Boeing AH-64 Apache Attack Helicopter

The Boeing AH-64 Apache is a four-blade, twin-engine attack helicopter with a tailwheel-type landing gear arrangement, and a tandem cockpit for a two-man crew. The Apache was developed as Model 77 by Hughes Helicopters for the United States Army's Advanced Attack Helicopter program to replace the AH-1 Cobra, and was first flown on 30 September 1975. The AH-64 was introduced to US Army service in April 1986.
The AH-64 Apache features a nose-mounted sensor suite for target acquisition and night vision systems. It is armed with a 30-millimeter (1.2 in) M230 Chain Gun carried between the main landing gear, under the aircraft's forward fuselage. It has four hardpoints mounted on stub-wing pylons, typically carrying a mixture of AGM-114 Hellfire missiles and Hydra 70 rocket pods. The AH-64 has a large amount of systems redundancy to improve combat survivability.


The AH-64 Apache has a four-blade main rotor and a four-blade tail rotor. The crew sits in tandem, with the pilot sitting behind and above the copilot/gunner. The crew compartment has shielding between the cockpits, such that one crew member can survive hits. The compartment and the rotor blades are designed to sustain a hit from 23-millimeter (0.91 in) rounds. The airframe includes some 2,500 pounds (1,100 kg) of protection against ballistic strikes. The Apache also utilizes a self-sealing fuel system to protect against the loss of fuel caused by ballistic projectiles.
The AH-64 is designed to endure front-line environments and to operate during the day or night and in adverse weather using avionics, such as the Target Acquisition and Designation System, Pilot Night Vision System (TADS/PNVS), passive infrared countermeasures, GPS, and the IHADSS. A newer system that is replacing TADS/PNVS is Arrowhead (MTADS); it is manufactured by Lockheed Martin, a contract was made on 17 February 2005 to begin equipping all models of American Apaches.

**Exercise data:**
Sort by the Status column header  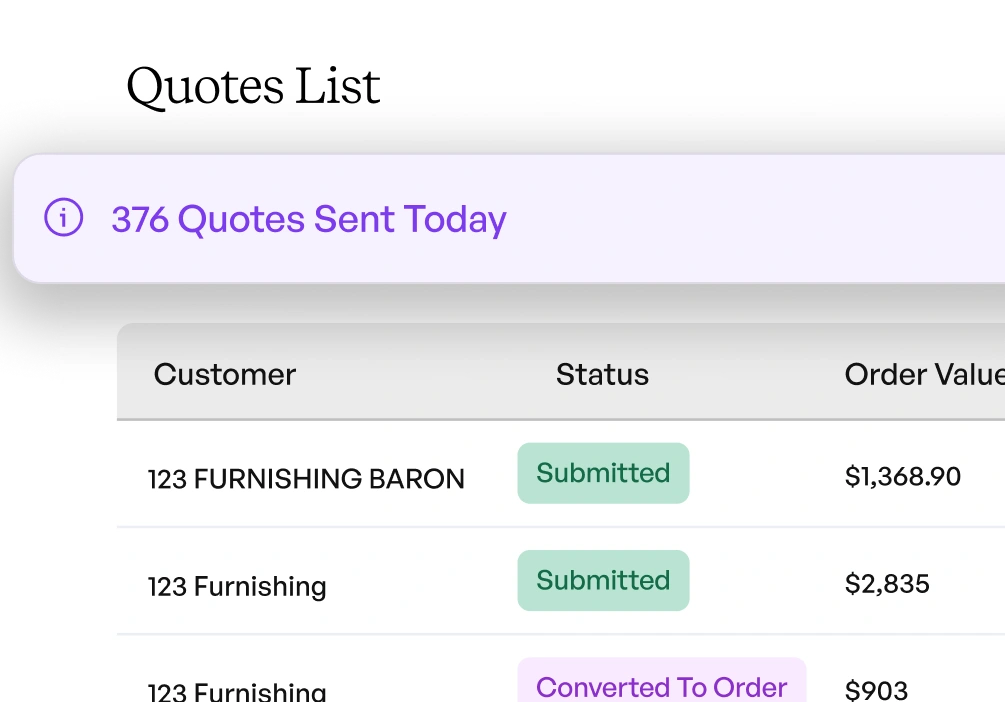pos(602,375)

**Task to carry out:** In the Apache helicopter text above, transcribe word for word the part that opens with the words "The AH-64 Apache has" and closes with "by ballistic projectiles.".

**Exercise result:**
The AH-64 Apache has a four-blade main rotor and a four-blade tail rotor. The crew sits in tandem, with the pilot sitting behind and above the copilot/gunner. The crew compartment has shielding between the cockpits, such that one crew member can survive hits. The compartment and the rotor blades are designed to sustain a hit from 23-millimeter (0.91 in) rounds. The airframe includes some 2,500 pounds (1,100 kg) of protection against ballistic strikes. The Apache also utilizes a self-sealing fuel system to protect against the loss of fuel caused by ballistic projectiles.